Rogan, Musk, and everyone else who called on Hotez to challenge RFK Jr. might idealize the value of debate, but even a long-form podcast can favor conjectural broadsides and wild claims. This is an urgent problem given the scale and speed at which debate assertions spread in the electronic age compared with when debates were attended by small groups and information spread slowly. Rogan’s proposal might at first glance resemble Lincoln-Douglas, considering the lack of time limit and singular topic, but the latter happened with some constraints and the participants were readily seen as having equivalent expertise that qualified them for the stage. Conversation, even a lengthy one, can’t get us to a shared truth without prior agreement on basic facts, standards, and methodologies.

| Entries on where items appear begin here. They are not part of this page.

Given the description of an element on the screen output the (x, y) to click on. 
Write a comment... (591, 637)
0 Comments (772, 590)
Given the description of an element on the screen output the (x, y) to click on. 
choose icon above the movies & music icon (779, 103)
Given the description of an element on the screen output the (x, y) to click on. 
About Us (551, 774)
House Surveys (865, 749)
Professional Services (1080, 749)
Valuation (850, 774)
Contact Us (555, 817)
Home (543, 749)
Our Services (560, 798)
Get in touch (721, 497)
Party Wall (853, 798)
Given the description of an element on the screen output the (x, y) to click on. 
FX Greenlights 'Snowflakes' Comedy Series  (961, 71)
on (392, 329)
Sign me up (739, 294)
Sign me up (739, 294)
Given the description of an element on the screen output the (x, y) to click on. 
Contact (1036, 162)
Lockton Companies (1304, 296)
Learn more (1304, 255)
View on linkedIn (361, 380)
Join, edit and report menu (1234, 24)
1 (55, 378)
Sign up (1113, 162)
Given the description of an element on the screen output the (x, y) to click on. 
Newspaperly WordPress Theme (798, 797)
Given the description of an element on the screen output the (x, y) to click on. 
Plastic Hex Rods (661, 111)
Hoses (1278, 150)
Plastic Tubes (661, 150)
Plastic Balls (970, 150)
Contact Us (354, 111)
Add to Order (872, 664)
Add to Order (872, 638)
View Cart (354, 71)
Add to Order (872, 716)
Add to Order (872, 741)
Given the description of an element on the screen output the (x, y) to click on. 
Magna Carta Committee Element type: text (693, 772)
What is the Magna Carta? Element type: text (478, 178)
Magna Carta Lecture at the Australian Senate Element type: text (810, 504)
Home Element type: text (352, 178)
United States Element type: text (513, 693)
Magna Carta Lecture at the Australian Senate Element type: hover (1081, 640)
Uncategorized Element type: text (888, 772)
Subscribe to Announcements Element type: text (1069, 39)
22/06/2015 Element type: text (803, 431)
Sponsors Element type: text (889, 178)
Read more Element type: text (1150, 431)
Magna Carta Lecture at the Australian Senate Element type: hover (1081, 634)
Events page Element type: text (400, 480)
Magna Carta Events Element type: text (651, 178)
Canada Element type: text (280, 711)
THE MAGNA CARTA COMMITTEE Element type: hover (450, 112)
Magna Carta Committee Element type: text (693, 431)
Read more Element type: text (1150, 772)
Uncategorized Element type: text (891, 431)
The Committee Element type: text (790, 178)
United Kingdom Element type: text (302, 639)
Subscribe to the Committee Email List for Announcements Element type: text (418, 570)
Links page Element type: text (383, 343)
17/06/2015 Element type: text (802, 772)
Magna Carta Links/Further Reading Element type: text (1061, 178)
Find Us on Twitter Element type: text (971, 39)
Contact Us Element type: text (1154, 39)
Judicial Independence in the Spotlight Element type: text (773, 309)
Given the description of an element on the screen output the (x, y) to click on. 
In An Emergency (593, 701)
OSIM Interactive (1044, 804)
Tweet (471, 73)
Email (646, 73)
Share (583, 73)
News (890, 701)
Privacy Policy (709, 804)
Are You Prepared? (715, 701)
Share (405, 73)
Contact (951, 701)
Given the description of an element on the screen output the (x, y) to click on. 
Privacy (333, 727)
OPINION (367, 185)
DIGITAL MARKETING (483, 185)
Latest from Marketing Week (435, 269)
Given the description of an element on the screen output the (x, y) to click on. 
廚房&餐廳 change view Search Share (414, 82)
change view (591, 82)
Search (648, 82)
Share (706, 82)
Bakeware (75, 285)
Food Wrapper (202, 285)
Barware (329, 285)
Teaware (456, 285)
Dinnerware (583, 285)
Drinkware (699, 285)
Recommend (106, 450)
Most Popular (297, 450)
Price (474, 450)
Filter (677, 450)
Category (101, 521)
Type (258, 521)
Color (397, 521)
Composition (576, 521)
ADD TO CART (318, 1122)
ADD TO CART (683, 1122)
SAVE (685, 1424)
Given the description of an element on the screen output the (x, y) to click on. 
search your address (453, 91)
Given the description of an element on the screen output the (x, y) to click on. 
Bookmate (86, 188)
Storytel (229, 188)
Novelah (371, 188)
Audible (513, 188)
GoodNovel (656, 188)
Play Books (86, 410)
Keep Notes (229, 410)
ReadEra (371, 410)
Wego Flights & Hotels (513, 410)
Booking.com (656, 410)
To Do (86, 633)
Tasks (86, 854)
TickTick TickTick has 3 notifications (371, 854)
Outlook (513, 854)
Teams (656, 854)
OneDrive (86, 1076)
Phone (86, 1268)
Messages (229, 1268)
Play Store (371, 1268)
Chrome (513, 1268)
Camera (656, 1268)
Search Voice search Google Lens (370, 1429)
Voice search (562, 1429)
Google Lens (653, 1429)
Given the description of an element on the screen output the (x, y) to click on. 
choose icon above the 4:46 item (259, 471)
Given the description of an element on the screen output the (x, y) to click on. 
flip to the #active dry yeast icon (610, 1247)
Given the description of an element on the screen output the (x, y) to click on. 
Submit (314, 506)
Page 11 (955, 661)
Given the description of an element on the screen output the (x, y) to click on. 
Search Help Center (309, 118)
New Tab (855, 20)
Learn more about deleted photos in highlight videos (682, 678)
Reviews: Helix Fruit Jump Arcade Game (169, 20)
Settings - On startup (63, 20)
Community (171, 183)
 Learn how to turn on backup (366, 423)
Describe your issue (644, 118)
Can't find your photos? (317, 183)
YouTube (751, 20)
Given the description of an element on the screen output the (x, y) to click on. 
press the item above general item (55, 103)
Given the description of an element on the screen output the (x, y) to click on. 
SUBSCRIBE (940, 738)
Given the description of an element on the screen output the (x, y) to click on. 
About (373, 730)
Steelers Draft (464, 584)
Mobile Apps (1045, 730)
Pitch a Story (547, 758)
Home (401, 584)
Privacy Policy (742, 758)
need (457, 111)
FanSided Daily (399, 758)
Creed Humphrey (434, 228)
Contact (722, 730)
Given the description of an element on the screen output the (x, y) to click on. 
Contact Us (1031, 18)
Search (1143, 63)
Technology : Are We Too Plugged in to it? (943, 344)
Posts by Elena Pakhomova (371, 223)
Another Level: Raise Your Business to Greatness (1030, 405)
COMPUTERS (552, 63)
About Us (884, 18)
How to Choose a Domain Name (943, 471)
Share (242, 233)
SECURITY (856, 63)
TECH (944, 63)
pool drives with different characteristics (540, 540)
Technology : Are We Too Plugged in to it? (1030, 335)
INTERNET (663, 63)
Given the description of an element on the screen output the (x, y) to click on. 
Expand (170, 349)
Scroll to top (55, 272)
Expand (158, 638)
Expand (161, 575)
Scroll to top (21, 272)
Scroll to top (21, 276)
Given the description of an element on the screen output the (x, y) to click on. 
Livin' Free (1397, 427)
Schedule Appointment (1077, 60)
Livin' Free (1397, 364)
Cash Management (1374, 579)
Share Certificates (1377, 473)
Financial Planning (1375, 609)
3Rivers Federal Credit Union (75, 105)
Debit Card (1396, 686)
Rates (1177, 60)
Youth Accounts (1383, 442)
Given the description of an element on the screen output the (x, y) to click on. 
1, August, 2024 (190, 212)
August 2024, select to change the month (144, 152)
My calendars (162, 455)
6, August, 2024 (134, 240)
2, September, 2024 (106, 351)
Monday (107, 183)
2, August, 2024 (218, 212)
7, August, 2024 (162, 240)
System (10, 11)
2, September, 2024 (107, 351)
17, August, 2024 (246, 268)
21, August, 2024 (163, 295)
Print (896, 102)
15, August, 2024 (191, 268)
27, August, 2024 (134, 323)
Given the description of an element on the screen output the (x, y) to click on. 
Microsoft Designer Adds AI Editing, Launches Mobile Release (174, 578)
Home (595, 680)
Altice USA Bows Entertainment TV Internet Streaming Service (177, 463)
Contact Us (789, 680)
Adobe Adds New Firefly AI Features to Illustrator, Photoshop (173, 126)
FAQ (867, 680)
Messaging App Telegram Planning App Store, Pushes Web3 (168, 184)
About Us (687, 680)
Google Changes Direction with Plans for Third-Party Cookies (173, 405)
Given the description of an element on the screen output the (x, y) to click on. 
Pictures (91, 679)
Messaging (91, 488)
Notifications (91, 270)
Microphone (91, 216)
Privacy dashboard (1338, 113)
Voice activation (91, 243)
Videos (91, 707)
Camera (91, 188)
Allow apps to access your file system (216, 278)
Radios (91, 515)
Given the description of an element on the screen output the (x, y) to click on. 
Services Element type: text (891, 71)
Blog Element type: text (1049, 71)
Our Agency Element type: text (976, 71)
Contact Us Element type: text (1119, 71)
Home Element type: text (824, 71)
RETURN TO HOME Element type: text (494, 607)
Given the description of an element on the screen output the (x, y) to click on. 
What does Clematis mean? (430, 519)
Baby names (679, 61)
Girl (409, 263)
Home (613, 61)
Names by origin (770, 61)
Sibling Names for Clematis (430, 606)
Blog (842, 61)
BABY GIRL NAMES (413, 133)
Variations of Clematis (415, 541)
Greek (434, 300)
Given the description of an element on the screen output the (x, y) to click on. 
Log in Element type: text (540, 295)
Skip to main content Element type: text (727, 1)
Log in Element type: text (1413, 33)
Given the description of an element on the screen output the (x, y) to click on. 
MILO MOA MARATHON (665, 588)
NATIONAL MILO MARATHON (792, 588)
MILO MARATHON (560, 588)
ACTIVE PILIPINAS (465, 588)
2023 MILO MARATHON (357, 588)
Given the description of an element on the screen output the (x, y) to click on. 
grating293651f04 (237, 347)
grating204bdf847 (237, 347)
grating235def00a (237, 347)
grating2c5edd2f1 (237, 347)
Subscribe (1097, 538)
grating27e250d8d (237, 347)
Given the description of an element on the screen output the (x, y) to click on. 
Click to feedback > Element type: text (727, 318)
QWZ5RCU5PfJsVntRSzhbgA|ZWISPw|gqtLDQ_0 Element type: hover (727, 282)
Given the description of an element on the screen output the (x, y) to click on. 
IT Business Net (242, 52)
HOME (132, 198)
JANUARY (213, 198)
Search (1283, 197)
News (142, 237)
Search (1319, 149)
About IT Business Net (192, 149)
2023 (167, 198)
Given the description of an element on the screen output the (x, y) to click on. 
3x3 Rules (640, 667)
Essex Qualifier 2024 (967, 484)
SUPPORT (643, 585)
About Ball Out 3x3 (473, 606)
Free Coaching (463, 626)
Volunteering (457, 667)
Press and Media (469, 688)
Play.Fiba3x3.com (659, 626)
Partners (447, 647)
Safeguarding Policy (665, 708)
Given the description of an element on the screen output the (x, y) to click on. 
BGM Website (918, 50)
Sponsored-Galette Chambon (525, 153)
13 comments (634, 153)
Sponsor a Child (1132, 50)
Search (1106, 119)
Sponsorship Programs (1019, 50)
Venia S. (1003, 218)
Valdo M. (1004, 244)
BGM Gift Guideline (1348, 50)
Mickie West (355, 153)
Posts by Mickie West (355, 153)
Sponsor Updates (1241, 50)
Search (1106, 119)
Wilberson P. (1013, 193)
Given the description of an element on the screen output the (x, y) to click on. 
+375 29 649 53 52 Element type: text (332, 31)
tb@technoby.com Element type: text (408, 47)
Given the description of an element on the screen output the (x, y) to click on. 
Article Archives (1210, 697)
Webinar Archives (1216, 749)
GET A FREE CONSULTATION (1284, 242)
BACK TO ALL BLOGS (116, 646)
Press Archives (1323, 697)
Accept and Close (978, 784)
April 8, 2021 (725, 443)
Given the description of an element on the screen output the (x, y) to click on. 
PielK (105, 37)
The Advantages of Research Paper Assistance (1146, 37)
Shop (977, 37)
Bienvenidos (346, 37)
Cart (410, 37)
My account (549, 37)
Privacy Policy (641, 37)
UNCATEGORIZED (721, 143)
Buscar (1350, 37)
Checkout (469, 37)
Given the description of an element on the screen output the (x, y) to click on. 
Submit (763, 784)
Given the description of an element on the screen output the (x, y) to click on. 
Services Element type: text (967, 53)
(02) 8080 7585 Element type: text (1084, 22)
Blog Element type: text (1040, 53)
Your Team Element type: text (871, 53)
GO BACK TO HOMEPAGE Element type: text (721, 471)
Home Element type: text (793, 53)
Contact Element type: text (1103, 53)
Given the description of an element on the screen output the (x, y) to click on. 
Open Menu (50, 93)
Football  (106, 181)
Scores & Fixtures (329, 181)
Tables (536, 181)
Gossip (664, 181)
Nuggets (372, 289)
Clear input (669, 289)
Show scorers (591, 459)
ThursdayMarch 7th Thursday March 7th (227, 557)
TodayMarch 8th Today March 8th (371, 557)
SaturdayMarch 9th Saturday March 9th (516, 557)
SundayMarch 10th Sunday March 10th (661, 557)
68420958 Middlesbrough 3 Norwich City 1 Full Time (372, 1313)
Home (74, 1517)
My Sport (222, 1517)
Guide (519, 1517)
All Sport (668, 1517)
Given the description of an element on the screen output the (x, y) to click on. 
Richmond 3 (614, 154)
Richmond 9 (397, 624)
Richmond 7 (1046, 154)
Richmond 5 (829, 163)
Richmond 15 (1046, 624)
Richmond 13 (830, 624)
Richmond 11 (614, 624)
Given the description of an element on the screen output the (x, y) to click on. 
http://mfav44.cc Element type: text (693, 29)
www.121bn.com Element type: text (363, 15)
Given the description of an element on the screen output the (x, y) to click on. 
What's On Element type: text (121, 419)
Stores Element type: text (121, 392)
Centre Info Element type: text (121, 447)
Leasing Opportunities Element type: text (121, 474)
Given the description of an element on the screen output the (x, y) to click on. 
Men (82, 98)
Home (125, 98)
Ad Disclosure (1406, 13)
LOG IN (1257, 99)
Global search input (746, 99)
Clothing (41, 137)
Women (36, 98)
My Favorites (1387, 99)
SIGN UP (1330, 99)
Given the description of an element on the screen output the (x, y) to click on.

Modern debates, then, are usually less a competition to change minds and more like a sporting event, with fans lined up on each side and cheering for a predetermined view. When Rogan challenged Hotez to debate RFK Jr., he was indirectly invoking the Lincoln-Douglas ideal. When Hotez declined, he was acknowledging the reality that debates of this nature are more bloodsport than serious or good-faith inquiry. Rogan’s format has no mechanism for advancing understanding. It treats persuasion outcomes as a black box.

In the sporting context, you see Rogan’s gambit. Debates are entertainment, just as sports are entertainment. Debates bring big ratings to the networks airing them, and so serve media interests (clout and advertising dollars) more than they do the public. Rogan’s challenge was brilliant in its self-service, allowing him to win regardless of whether the challenge was accepted. He got the attention and could say he tried. And if Hotez had agreed, it’d have boosted Rogan’s business by merely happening. Neither scenario prioritizes quality.

“Debate me, you coward!” is a fine bit of rhetorical shame that grafts you to the ideal of debate in a free democracy, but it begs us to look past what debates have become and whom they serve. (At least it’s better than a cage match.)